Brano di partenza |
•••
In Italia abbiamo diversi esempi di cantautorato “alto” (penso a Paolo Conte o a De Andrè), però in ambito rock l’ultimo ventennio è stato avaro di grossi nomi. Tu sei uno dei pochissimi che, in tempi non sospetti, ha battuto la strada della ricerca evitando testi autoreferenziali o banali. Hai fin da subito, parlo dunque degli inizi, avuto la sensazione che fare rock volesse anche dire andare oltre un riff di chitarra, oltre l’immediatezza di un suono?

«Io ho semplicemente assecondato in tutta la mia carriera l’insopprimibile esigenza di cercare di rendere i miei testi il più aderenti possibile ai miei pensieri, che per fortuna non paiono essere ordinari o banali. Per ottenere ciò mi sono sempre complicato la vita, e quello che ho scritto si è manifestato con qualche forma di complessità lontana dai canoni del pop e della facile assimilazione. Credo lecito dire che i miei testi sono, come la poesia, suggestivi, nel senso che suggeriscono, evocano, richiedono attenzione e disponibilità alla rilettura, non sentenziano. E hanno dunque, e purtroppo, bisogno di essere letti per essere apprezzati (ma anche qui servirebbe una distinzione fondamentale: qualsiasi testo di canzone, anche quelli di Dylan o di De Andrè, eccetera, visivamente perde il confronto con le “alte” forme di poesia, ovvero con la vera poesia – qualsiasi cosa questa definizione voglia dire – che è più completa e complessa. E’ un discorso lunghissimo e privo in ogni caso di verità assolute, come già insinuato nella precedente risposta)».
•••
Materiale estratto |
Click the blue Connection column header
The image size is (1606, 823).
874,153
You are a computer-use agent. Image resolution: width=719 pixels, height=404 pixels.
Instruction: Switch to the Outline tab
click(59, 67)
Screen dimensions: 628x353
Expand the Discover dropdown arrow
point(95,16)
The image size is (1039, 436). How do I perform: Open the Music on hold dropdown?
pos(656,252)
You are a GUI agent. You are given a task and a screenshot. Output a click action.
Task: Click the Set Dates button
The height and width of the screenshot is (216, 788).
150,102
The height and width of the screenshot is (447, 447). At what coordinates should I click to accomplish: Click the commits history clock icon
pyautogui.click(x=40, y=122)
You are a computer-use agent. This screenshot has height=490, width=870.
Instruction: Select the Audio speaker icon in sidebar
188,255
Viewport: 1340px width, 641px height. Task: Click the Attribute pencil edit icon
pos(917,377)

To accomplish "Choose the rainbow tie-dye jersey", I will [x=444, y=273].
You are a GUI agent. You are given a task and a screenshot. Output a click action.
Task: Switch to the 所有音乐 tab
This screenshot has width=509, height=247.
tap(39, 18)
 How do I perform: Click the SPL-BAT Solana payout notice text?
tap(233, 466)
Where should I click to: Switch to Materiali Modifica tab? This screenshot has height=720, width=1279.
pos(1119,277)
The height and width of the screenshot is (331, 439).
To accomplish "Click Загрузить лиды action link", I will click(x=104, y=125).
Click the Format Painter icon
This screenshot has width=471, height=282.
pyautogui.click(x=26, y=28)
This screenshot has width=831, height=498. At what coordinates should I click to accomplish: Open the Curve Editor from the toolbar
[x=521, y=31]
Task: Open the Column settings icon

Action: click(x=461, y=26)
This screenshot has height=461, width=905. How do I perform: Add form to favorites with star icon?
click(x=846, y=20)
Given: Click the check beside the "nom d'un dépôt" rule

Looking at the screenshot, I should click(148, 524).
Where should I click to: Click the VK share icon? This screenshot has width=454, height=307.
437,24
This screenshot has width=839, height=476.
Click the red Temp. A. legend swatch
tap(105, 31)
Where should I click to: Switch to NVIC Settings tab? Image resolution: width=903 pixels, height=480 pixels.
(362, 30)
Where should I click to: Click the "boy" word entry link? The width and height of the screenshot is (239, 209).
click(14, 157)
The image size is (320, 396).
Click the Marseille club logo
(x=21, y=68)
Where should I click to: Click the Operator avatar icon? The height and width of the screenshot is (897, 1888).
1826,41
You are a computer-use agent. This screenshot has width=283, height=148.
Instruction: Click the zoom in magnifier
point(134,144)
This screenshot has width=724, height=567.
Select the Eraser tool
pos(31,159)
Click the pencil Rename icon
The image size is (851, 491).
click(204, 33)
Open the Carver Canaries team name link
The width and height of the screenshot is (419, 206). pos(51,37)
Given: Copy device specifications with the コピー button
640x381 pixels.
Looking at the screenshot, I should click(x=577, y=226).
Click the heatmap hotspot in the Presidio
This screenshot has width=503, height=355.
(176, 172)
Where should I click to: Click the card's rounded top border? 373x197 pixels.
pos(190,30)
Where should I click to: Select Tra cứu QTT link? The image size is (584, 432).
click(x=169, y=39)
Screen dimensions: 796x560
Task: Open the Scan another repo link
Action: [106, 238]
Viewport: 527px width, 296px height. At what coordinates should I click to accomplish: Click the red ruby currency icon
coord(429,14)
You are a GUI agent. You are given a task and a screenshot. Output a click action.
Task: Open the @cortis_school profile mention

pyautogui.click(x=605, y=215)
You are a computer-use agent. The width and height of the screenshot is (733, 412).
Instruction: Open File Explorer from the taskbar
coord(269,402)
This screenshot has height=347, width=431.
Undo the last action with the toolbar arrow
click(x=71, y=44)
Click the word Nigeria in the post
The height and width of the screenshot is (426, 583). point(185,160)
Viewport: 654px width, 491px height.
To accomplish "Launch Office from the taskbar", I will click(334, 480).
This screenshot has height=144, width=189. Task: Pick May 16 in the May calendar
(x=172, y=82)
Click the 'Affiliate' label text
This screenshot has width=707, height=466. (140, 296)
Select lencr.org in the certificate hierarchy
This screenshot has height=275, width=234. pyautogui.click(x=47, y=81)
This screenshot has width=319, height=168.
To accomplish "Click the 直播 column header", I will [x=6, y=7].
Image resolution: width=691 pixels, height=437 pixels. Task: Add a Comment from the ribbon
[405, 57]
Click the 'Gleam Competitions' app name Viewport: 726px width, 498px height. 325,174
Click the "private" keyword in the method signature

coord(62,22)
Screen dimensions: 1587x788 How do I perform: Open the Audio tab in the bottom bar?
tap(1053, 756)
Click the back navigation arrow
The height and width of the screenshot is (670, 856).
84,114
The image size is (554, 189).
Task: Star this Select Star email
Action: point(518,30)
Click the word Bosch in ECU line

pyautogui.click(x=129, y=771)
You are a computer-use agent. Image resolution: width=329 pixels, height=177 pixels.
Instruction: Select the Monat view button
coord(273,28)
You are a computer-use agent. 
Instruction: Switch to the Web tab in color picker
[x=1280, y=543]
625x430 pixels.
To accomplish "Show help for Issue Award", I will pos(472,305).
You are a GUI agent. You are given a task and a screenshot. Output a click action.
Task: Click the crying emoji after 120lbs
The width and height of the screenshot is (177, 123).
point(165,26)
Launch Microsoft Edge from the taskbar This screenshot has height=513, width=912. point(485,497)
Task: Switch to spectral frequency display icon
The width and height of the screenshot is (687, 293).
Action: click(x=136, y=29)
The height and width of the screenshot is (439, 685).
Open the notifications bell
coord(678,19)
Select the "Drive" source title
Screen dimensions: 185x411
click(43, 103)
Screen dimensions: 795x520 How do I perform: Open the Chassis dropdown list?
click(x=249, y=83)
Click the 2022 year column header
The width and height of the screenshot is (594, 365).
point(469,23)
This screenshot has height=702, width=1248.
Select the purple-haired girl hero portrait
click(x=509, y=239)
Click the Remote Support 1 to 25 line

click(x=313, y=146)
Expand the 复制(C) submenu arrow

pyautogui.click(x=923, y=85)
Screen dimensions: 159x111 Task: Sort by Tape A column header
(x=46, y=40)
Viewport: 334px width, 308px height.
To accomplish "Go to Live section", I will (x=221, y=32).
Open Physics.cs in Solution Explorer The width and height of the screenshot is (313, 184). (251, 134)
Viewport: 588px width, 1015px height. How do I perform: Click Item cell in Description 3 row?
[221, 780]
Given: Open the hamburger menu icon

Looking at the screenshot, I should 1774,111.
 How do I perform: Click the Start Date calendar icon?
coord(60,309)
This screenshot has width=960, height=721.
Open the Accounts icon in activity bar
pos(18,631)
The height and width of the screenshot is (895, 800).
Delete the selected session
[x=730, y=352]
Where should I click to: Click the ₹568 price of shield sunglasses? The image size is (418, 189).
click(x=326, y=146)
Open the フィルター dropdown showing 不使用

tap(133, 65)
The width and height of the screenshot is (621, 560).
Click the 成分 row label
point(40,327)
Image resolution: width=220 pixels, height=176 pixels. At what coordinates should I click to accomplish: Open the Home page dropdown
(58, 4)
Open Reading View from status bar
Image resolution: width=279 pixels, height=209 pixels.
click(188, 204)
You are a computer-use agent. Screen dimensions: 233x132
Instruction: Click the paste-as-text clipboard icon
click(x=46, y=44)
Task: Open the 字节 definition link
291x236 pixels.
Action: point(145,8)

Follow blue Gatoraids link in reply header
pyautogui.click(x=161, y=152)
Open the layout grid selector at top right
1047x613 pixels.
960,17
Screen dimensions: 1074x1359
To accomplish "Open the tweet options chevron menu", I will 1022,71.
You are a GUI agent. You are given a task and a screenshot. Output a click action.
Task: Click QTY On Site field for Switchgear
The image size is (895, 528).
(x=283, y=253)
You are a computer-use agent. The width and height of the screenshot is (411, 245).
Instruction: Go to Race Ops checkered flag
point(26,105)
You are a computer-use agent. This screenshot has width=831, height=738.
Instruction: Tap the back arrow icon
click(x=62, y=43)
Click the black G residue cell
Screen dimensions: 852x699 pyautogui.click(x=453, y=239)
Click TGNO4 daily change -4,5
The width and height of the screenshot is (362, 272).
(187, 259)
•••
Compiti richiesti |
**A)** Per favore, riscrivi la parte dell'intervista compresa tra "In Italia abbiamo" e "di un suono?", estremi inclusi, cambiando "ventennio" in "decennio".
**B)** Scrivi il seguito dell'intervista sui testi rock a partire dal punto in cui si interrompe.

Risposte ai compiti |
**A)**
In Italia abbiamo diversi esempi di cantautorato “alto” (penso a Paolo Conte o a De Andrè), però in ambito rock l’ultimo decennio è stato avaro di grossi nomi. Tu sei uno dei pochissimi che, in tempi non sospetti, ha battuto la strada della ricerca evitando testi autoreferenziali o banali. Hai fin da subito, parlo dunque degli inizi, avuto la sensazione che fare rock volesse anche dire andare oltre un riff di chitarra, oltre l’immediatezza di un suono?

**B)**
Scrivere testi in italiano è davvero così drammaticamente più difficile rispetto al confronto con l’inglese? L’italiano è una lingua così balorda?

«Sì, perché abbiamo pochissime parole tronche che non siano i soliti, ingombranti “mai, sai, già, qua, là, verrà, andrà, farà” eccetera. Sul “sai” in particolare ci sarebbe molto da divertirsi a contare quanti ne usano alcuni miei colleghi in ogni loro disco, in maniera decisamente spudorata. E le parole tronche, per come è strutturato il ritmo della musica rock (e pop, e blues, e quant’altro), sono purtroppo necessarie a chiudere il verso che andrà cantato, pena l’assenza di cantabilità. Un autore che seppe fare miracoli in questo senso, evitando dove possibile le solite trappole, fu Lucio Dalla. Purtroppo non è posto alla stregua dei soliti nomi, perché con ogni probabilità aveva qualche grammo di leggerezza in più nei suoi testi, tale da confondere le sensibilità non troppo raffinate degli ascoltatori eccessivamente sentimentali e “seriosi”».

Il tuo stile – parlo della scrittura dei testi – rappresenta da diversi anni un punto d’arrivo per gli esordienti. Ma come nascono le tue canzoni? La leggenda vuole che Bob Dylan, decenni fa, fu beccato a scrivere testi impugnando un giornale e un dizionario. Quali sono gli strumenti che invece tu usi? Insomma, qual è il segreto?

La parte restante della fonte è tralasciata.